**Quoted passage**
%%
If you have a hole you might use a specific color of the background behind your "object". So it should not be a problem to segment the actual shape:

enter image description here

and walk through all the points to find the most distant pairs (so you can find the diameter). With that being said you can find, for example, the centre of the circle you a looking for. Just did a quick test:

enter image description here

Sorry, no code to show. I'm not using OpenCV here, but you say any help is helpful :)

0
1
import cv2
import numpy as np
import math
import random

ConvexityDefectPoint = []

# load image as color to draw
img = cv2.imread('YourImagePath\\test.jpg' , 
cv2.IMREAD_COLOR )
#convert to gray
gray=cv2.cvtColor(img,cv2.COLOR_BGR2GRAY)
#threshold
ret,thresh1= cv2.threshold(gray,29,255,cv2.THRESH_BINARY_INV)
contours, hierarchy = cv2.findContours(thresh1,cv2.RETR_LIST,cv2.CHAIN_APPROX_SIMPLE)
%%
**What you need to do**
(1) Answer from the OpenCV thread:
(a) According to the first reply, why walk through all the points to find the most distant pairs?
(b) What threshold value does the code pass to cv2.threshold?
(c) Which retrieval mode does the code pass to cv2.findContours?
(2) Write the next part of the OpenCV thread, picking up after its final line of code.
The listing that follows has no connection to the OpenCV thread.

**Supplied records**
%%
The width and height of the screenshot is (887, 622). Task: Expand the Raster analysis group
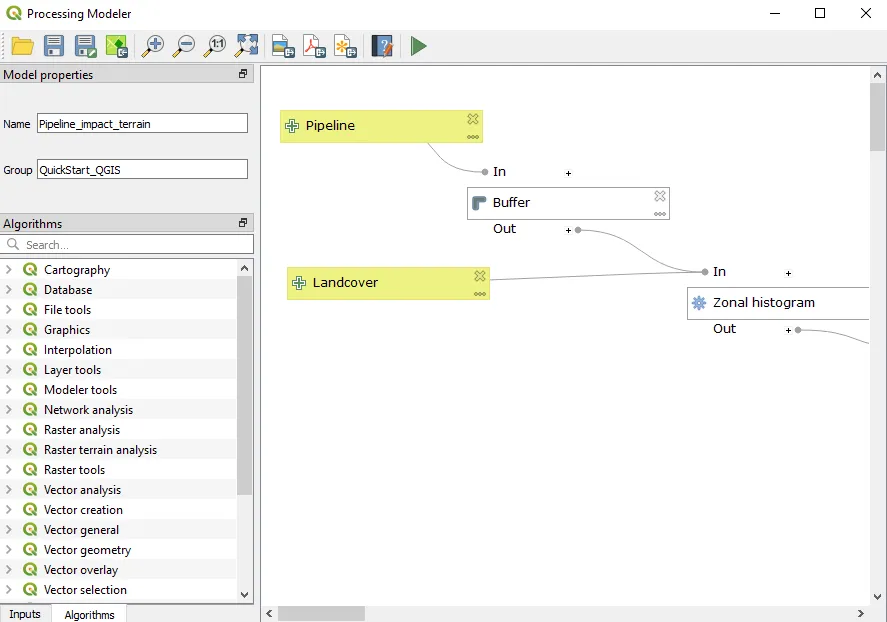(x=10, y=430)
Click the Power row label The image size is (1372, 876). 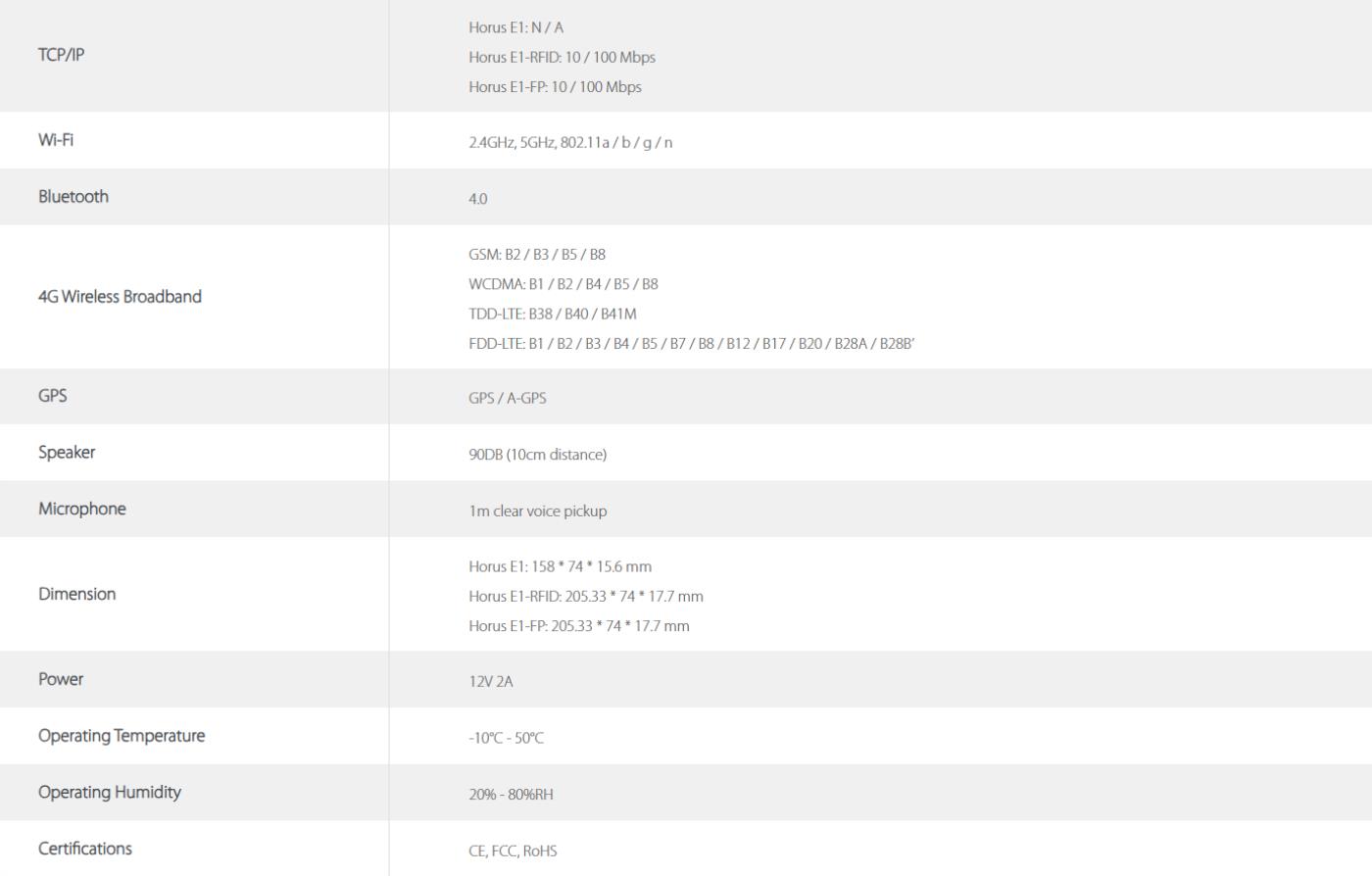point(61,679)
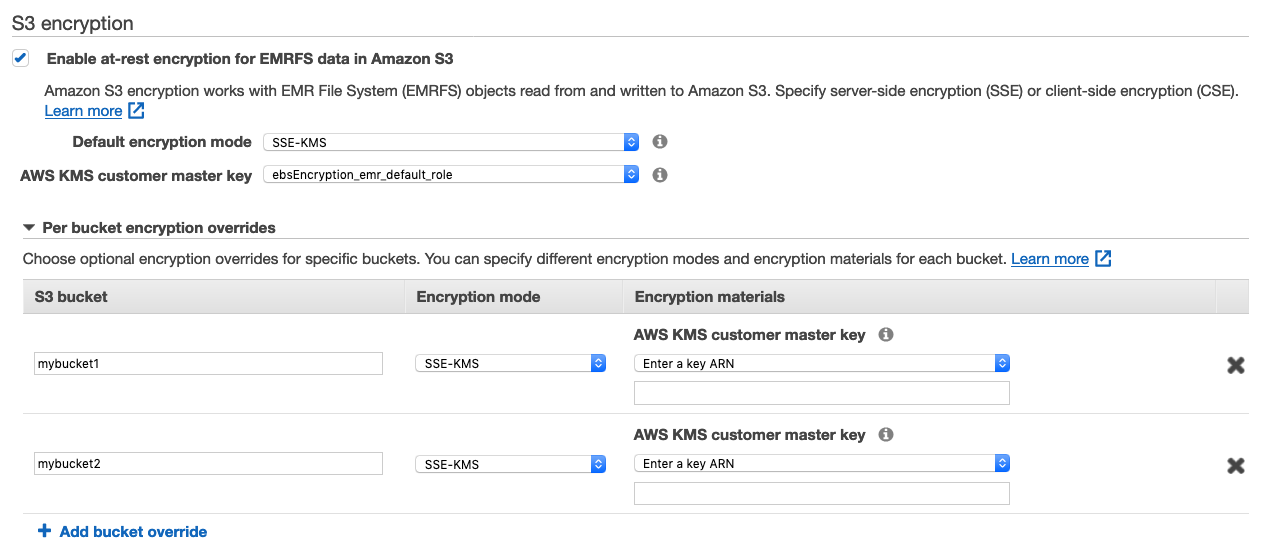Open the Learn more link under S3 encryption
Image resolution: width=1273 pixels, height=548 pixels.
coord(83,111)
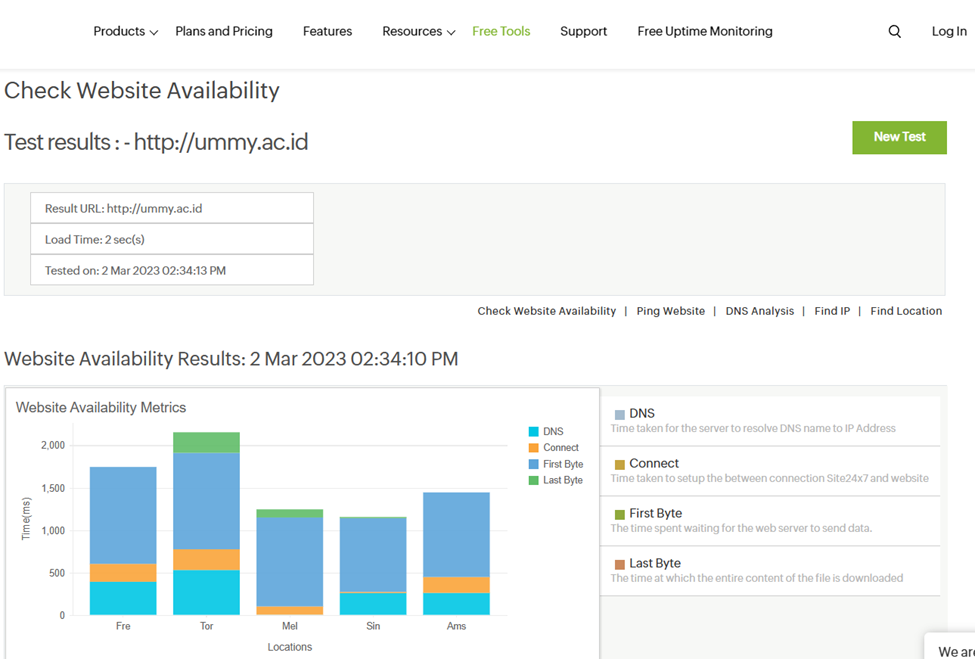Open the Find Location tool link
The image size is (975, 659).
point(905,311)
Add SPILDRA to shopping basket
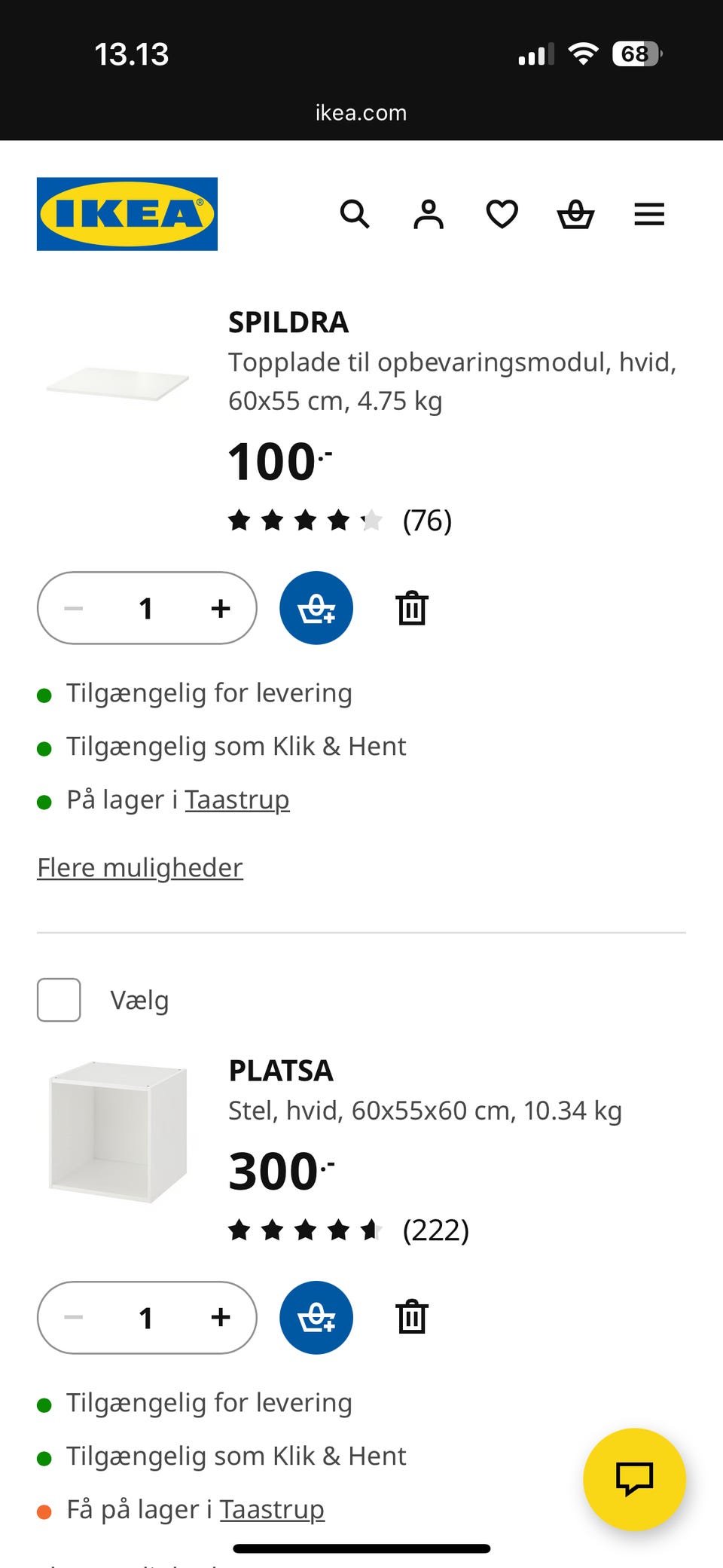Image resolution: width=723 pixels, height=1568 pixels. click(316, 608)
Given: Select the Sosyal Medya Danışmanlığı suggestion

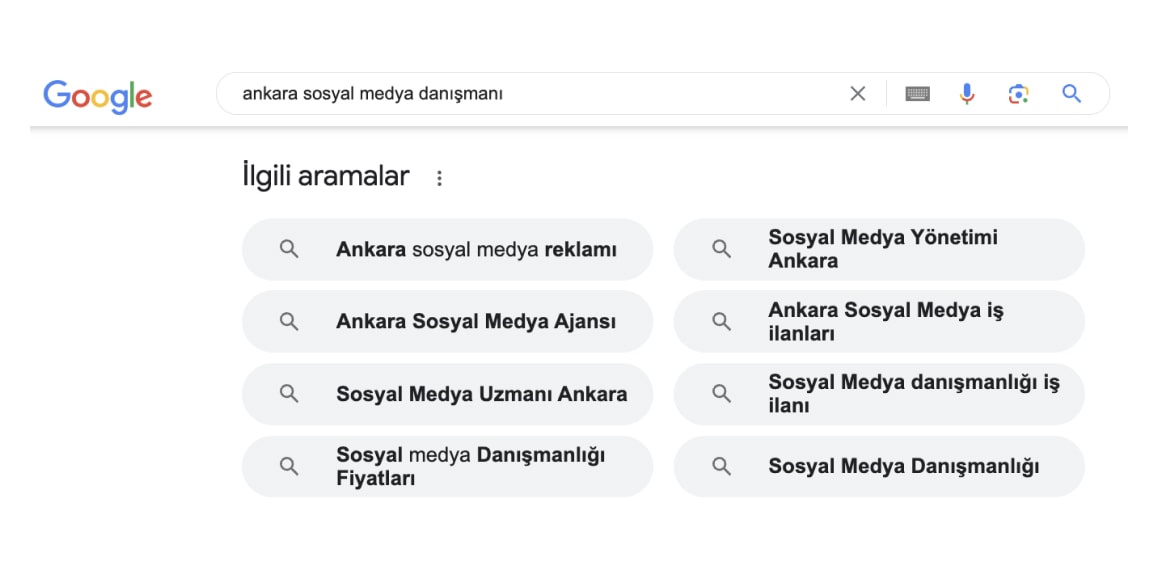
%%
**Task-by-task answers**
(1)
(a) To find the diameter.
(b) 29.
(c) cv2.RETR_LIST.

(2)
#find the biggest contour
contour_sizes = [(cv2.contourArea(contour), contour) for contour in contours]
biggest_contour = max(contour_sizes, key=lambda x: x[0])[1]
#draw the bigest contour
cv2.drawContours(img,biggest_contour,-1,(0,255,0),3)
# compute the center of the contour using moment
M = cv2.moments(biggest_contour)
cX = int(M["m10"] / M["m00"])
cY = int(M["m01"] / M["m00"])
# draw the centroid
cv2.circle(img, (cX, cY), 7, (0, 255, 255), -1)
#Get convexity defect points
hull = cv2.convexHull(biggest_contour,returnPoints = False)
defects = cv2.convexityDefects(biggest_contour,hull)

for i in range(defects.shape[0]):
    s,e,f,d = defects[i,0]
    start = tuple(biggest_contour[s][0])
    end = tuple(biggest_contour[e][0])
    far = tuple(biggest_contour[f][0])
    ConvexityDefectPoint.append(far)
    #cv2.line(img,start,end,[0,255,0],2)
    cv2.circle(img,far,5,[0,0,255],-1)

# fit ellipse to the selected points.
(x, y), (MA, ma), angle = cv2.fitEllipse(np.array(ConvexityDefectPoint))
# draw the ellipse center
cv2.circle(img, (int(x), int(y)), 7, (0, 0, 255), -1)

# Draw the center using moment ( outliers eliminated)
M = cv2.moments(np.array(ConvexityDefectPoint))
cX = int(M["m10"] / M["m00"])
cY = int(M["m01"] / M["m00"])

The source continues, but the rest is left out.